Le deuxième ministère indispensable est le ministère de la diaconie. Il prolonge le service de
chaque croyant dans la vie quotidienne ainsi que les « actions diaconales au cours desquelles le
ministère de la parole et des sacrements a été exercé »(§ 49). « Il ne s’agit pas simplement d’un
service humain accompli dans le monde. Il s’agit du témoignage de l’Eglise rendu à la grâce
prévenante de Dieu, à la compassion du Christ, à la puissance libératrice de l’Esprit Saint » (§49).
Le ministère de la Parole et celui de la diaconie se complètent mutuellement.

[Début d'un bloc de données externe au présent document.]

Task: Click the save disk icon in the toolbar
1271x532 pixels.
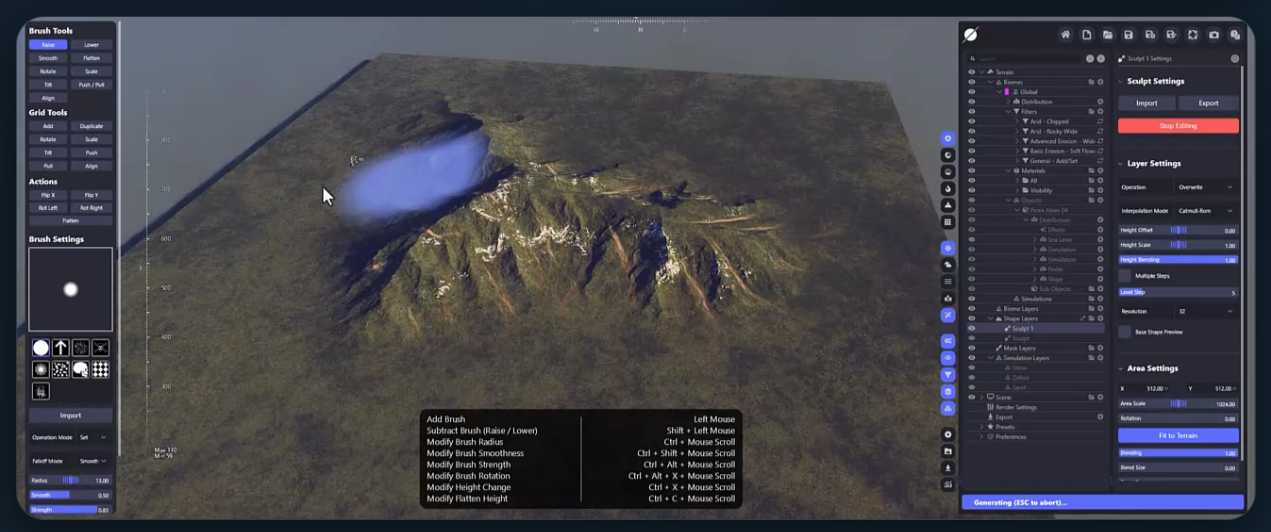Action: (x=1129, y=35)
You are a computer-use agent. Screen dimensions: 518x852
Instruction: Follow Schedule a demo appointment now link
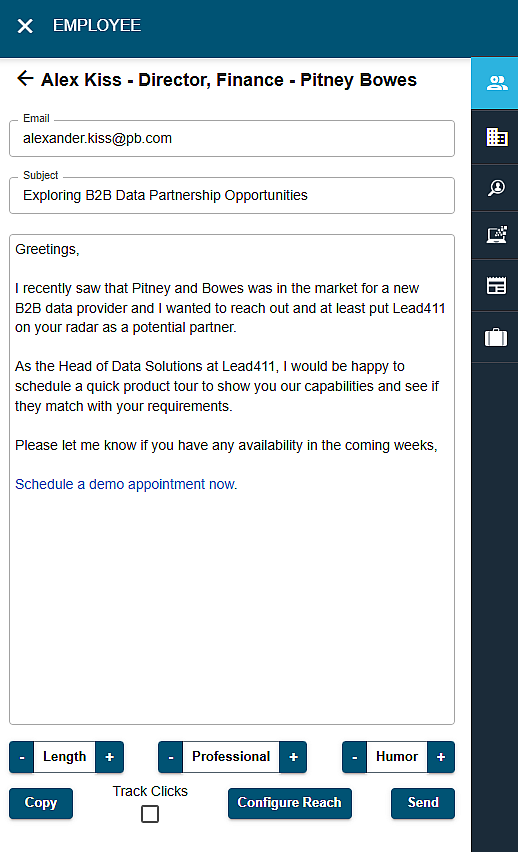coord(126,484)
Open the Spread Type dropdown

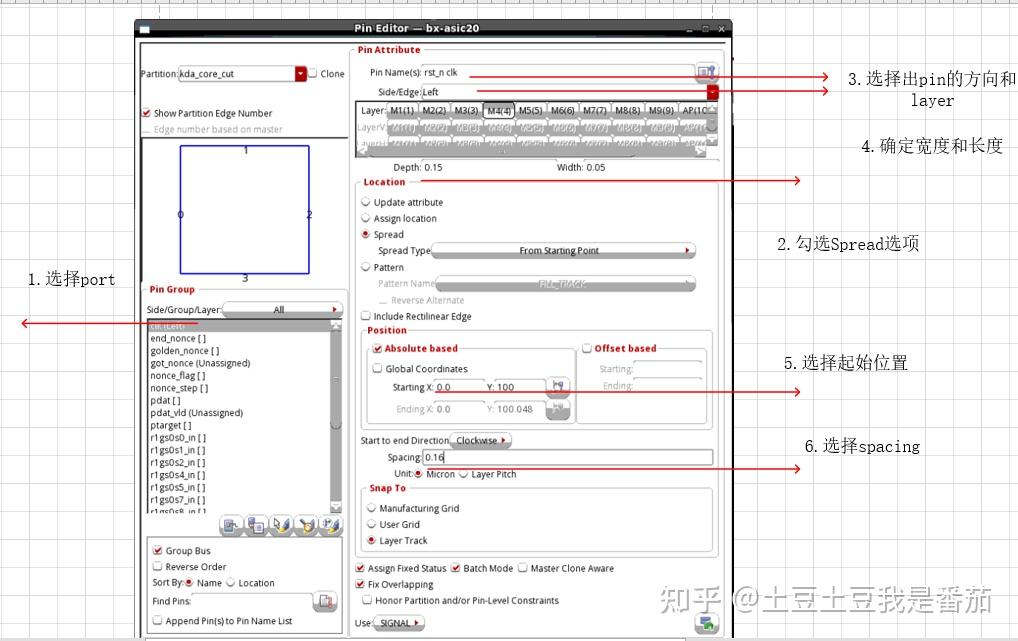(x=562, y=251)
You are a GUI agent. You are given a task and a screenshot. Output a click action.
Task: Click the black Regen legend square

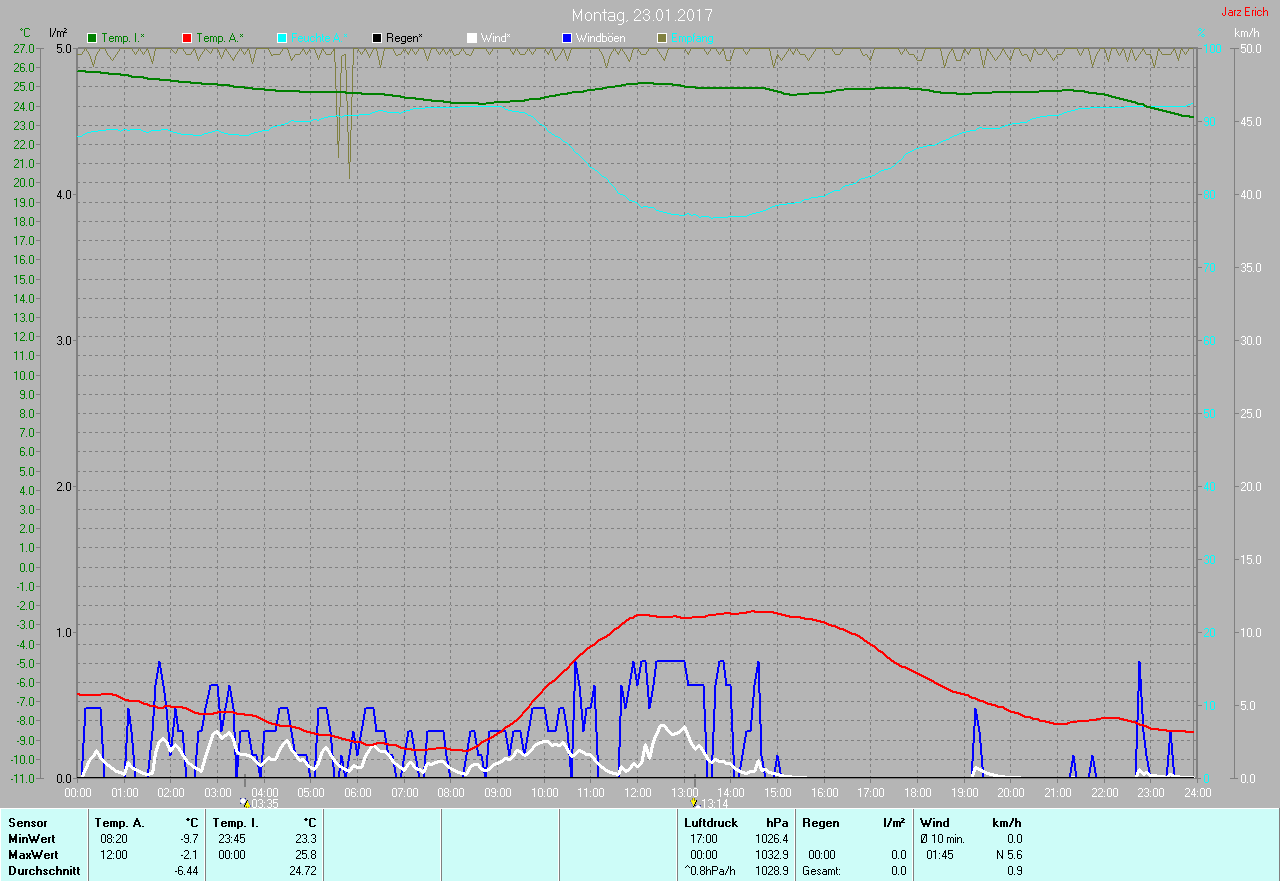pyautogui.click(x=377, y=38)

Le troisième service indispensable est celui de l’épiskopé. Dans la tradition réformée, il s’est
structuré en particulier autour du « ministère des anciens constituant une partie intégrale de l’ordre
des ministères » (§ 52). Mais au-delà de cet aspect, la déclaration parle d’épiskopé de manière
bien plus générale. A la différence du document de Lima « Baptême, Eucharistie, Ministère », où
l’episkopé est liée exclusivement au ministère de l’évêque et à sa fonction de vigilance pastorale,
la déclaration inclut la direction d’Eglise, qu’elle soit d’ordre spirituel ou autre, p.ex. la surveillance
de la prédication, de la liturgie et de l’activité pastorale, la gestion des ressources en personnes et
des ressources financières. Le ministère de l’épiskopé s’exerce dans des formes différentes. Un
large consensus s’est manifesté pour reconnaître que « l’épiskopé doit s’exercer à la fois de
manière personnelle, collégiale [synodale] et communautaire » (§ 77). Cela n’empêche pas la
déclaration de constater que « les liens entre ces trois pôles varient considérablement » (§ 77). Un
autre consensus de base porte sur le fait qu’il existe « une responsabilité partagée entre ordonnés
et non-ordonnés dans l’épiskopé » (§ 79).
Cet ordre des ministères ne doit pas être un ordre hiérarchique, et peut être changeant à travers
les circonstances de l’histoire. Et cela même s’il est précisé que la question des « niveaux de
responsabilité » est importante. « Les divers ministères doivent être ordonnés et vécus comme des
services, dans un esprit de mutualité et non comme des droits exclusifs ou une domination »
(§ 39).
La CEPE est consciente que, avec cette déclaration au sujet des ministères, le travail n’est pas
terminé ; il doit se poursuivre, notamment en ce qui concerne l’approfondissement de « l’ordre des
ministères » et du ministère de la diaconie.